It is almost impossible, especially where human aDNA is concerned, to be 100% sure that your aDNA is authentic; however, we can build an argument for authenticity by following these criteria:
• Multiple extraction and PCR controls. Each set of extractions should include at least three extraction controls that contain no sample material but are otherwise treated identically. For each set of PCRs, multiple negative PCR controls should be added to identify and source contamination that may occur during the extraction or preparation of the PCR.
• Repeated amplifications from the same or several extracts. This allows detection of sporadic contaminants and consistent sequence changes due to damage or PCR error.
• Inverse correlation between amplification efficiency and length of amplification product. aDNA is fragmented, therefore the longer the fragment of aDNA you are trying to amplify, the more difficult it is to achieve amplification. Most aDNA sequences are between 100 and 500 nucleotides long unless preservation is unusually good.
• Bacterial cloning of PCR products and sequencing of multiple clones. This allows quantification of sequence mixture in the amplification products. Sequence mixture results from damage, PCR error, or contamination with living DNA.
• Quantitation of the number of amplifiable DNA molecules. This shows how many template molecules any given PCR begins from and gives a probability of whether consistent base changes are likely to occur or not.
• Biochemical assays of macromolecular preservation. Good biochemical preservation can support the authenticity of an ancient DNA sequence. Poor biochemical preservation indicates that a sample is unlikely to contain DNA.
• Reproduction of results by an independent laboratory. This can detect if there is contamination of chemicals or samples during handling in the laboratory. However, contaminants that are already on a sample before it arrives in the laboratory will be faithfully reproduced in a second laboratory.

Dataset content
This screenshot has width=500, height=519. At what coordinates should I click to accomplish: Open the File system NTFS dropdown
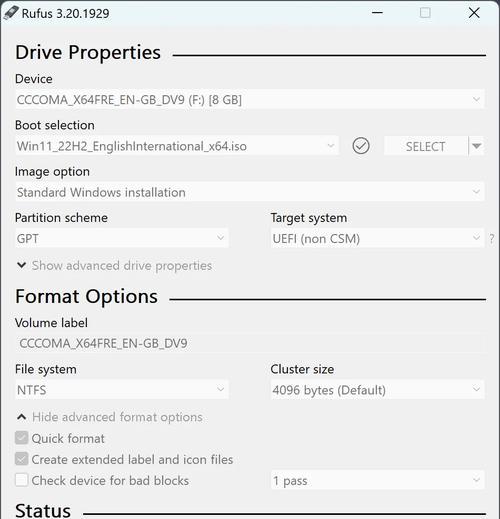(x=122, y=389)
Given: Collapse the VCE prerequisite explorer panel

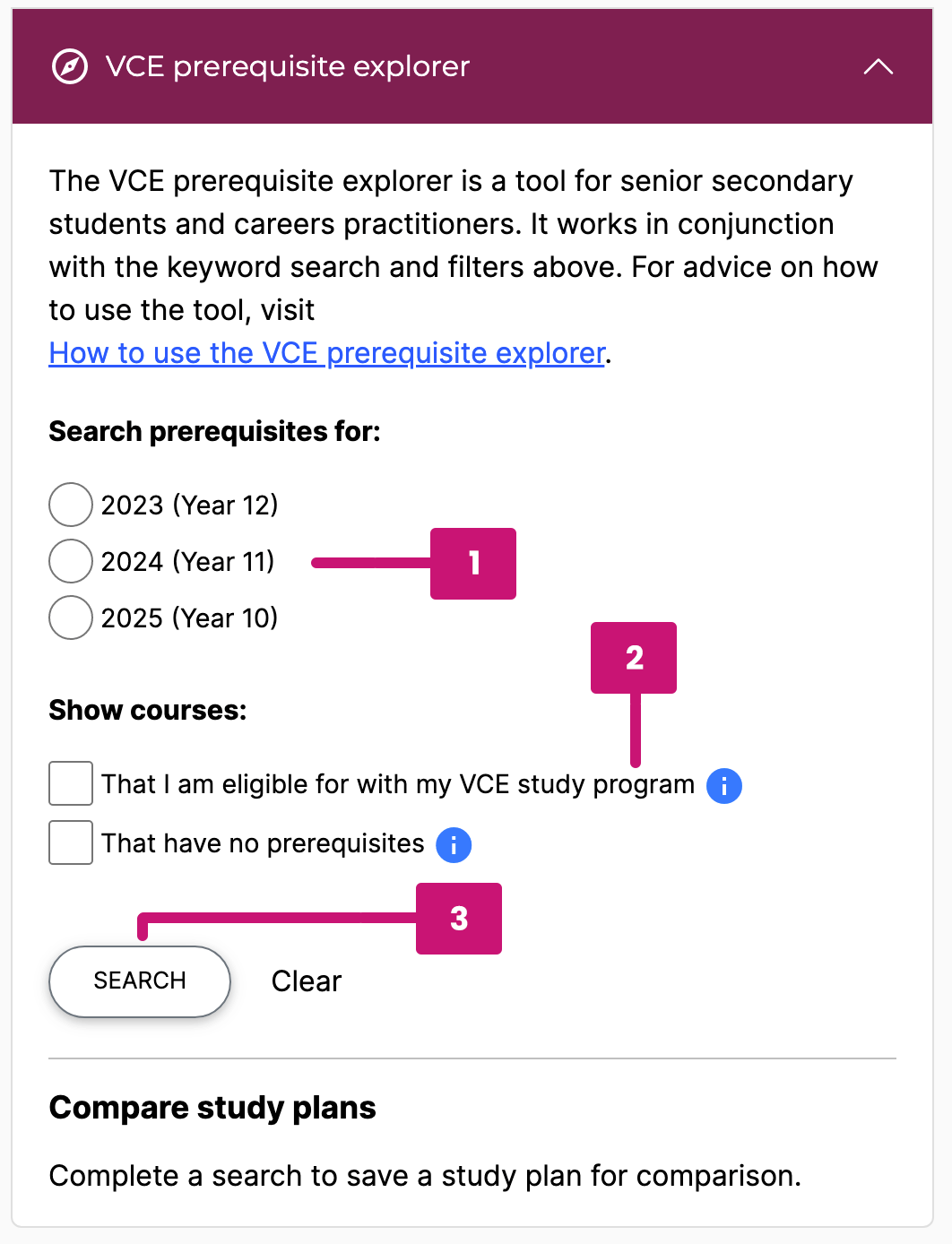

Exercise 1
In the text on ancient DNA authenticity, shorten the paragraph beginning "Reproduction of results by an independent laboratory" while keeping its main facts.
Exercise 2
List every authenticity criterion that the text on ancient DNA authenticity gives.
The data has no role in this work.

Task answer 1
Having an independent laboratory reproduce the results can reveal contamination of chemicals or samples during lab handling. It cannot catch contaminants already on a sample before it arrives, since a second laboratory will reproduce those too.

Task answer 2
- Multiple extraction and PCR controls
- Repeated amplifications from the same or several extracts
- Inverse correlation between amplification efficiency and length of amplification product
- Bacterial cloning of PCR products and sequencing of multiple clones
- Quantitation of the number of amplifiable DNA molecules
- Biochemical assays of macromolecular preservation
- Reproduction of results by an independent laboratory